Blegny: la caserne de Saive va accueillir ses premiers occupants

Des logements sociaux seront créés dans la caserne Saive, et l'école communale devrait s'y installer aussi.
Des logements sociaux seront créés dans la caserne Saive, et l'école communale devrait s'y installer aussi. - © RTBF

Les premiers occupants de la caserne de Saive (Blegny) s'installeront dès vendredi sur l'ancien site militaire racheté par la commune. L'agence locale pour l'emploi y implantera un atelier de couture et un magasin de seconde main. Du logement social, une école, des PME et un restaurant sont également prévus.

Propriétaire de la caserne de Saive depuis juin, la commune n'entendait pas laisser les locaux vides trop longtemps. Les premiers occupants s'apprêtent à emménager dans certaines ailes de l'ancien complexe militaire.

L'agence locale pour l'emploi (ALE) occupera ainsi une partie du bâtiment où se situe le porche d'entrée. Elle y installera ses différents services et y ouvrira un atelier de couture, un magasin de seconde main et un salon-lavoir.

Elle y organise vendredi un "job day" baptisé "Saive Time" lors duquel les demandeurs d'emploi pourront rencontrer des employeurs, mais aussi assister à des ateliers et des démonstrations.

Dans une autre partie du bâtiment, la commune va installer certains de ses services, tandis qu'un espace sera réservé aux associations. L'hôpital La Citadelle va également y ouvrir un service décentralisé de prises de sang, tandis que les caves seront louées pour du stockage de matériel.

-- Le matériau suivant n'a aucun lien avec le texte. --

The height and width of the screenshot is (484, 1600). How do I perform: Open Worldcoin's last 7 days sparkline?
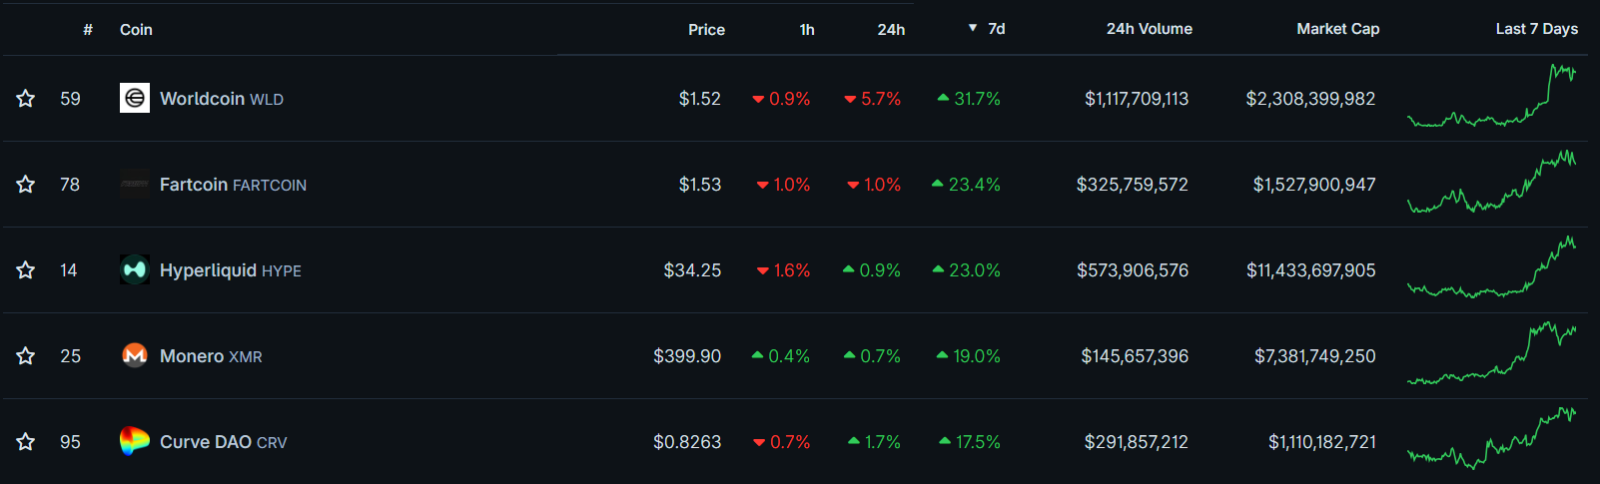1491,97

D'ici deux ou trois ans, des logements sociaux seront créés. L'école communale de Saive devrait elle aussi déménager vers la caserne, ainsi que des maisons d'enfants.

Des espaces pour les entreprises, un centre d'incubation pour PME, un restaurant, une halle couverte pour l'organisation d'un marché dominical sont également prévus à différents endroits du site. Les 38 hectares d'espaces verts seront préservés.

Un auteur de projet a été désigné pour réaliser une étude de rénovation urbaine, sur laquelle le gouvernement se basera pour déterminer si la commune peut bénéficier de subsides allant de 60 à 80%. "Il est donc possible que l'affectation du site soit modifiée à la suite à cette étude", reconnaît le bourgmestre Marc Bolland.

Pour récupérer les 13,5 millions qu'elle a déboursés pour l'acquisition, la commune se base essentiellement sur la vente de terrains à bâtir ailleurs sur son territoire.